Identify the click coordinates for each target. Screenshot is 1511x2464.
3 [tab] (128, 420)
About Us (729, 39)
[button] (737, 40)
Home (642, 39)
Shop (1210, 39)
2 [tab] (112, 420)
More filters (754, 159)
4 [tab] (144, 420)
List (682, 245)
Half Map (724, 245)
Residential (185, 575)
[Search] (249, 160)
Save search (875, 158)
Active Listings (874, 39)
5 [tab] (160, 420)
******
— Try it —
The reply must repeat all of the records precisely.

— Solution —
Identify the click coordinates for each target. Screenshot is 1511x2464.
3 [tab] (128, 420)
About Us (729, 39)
[button] (737, 40)
Home (642, 39)
Shop (1210, 39)
2 [tab] (112, 420)
More filters (754, 159)
4 [tab] (144, 420)
List (682, 245)
Half Map (724, 245)
Residential (185, 575)
[Search] (249, 160)
Save search (875, 158)
Active Listings (874, 39)
5 [tab] (160, 420)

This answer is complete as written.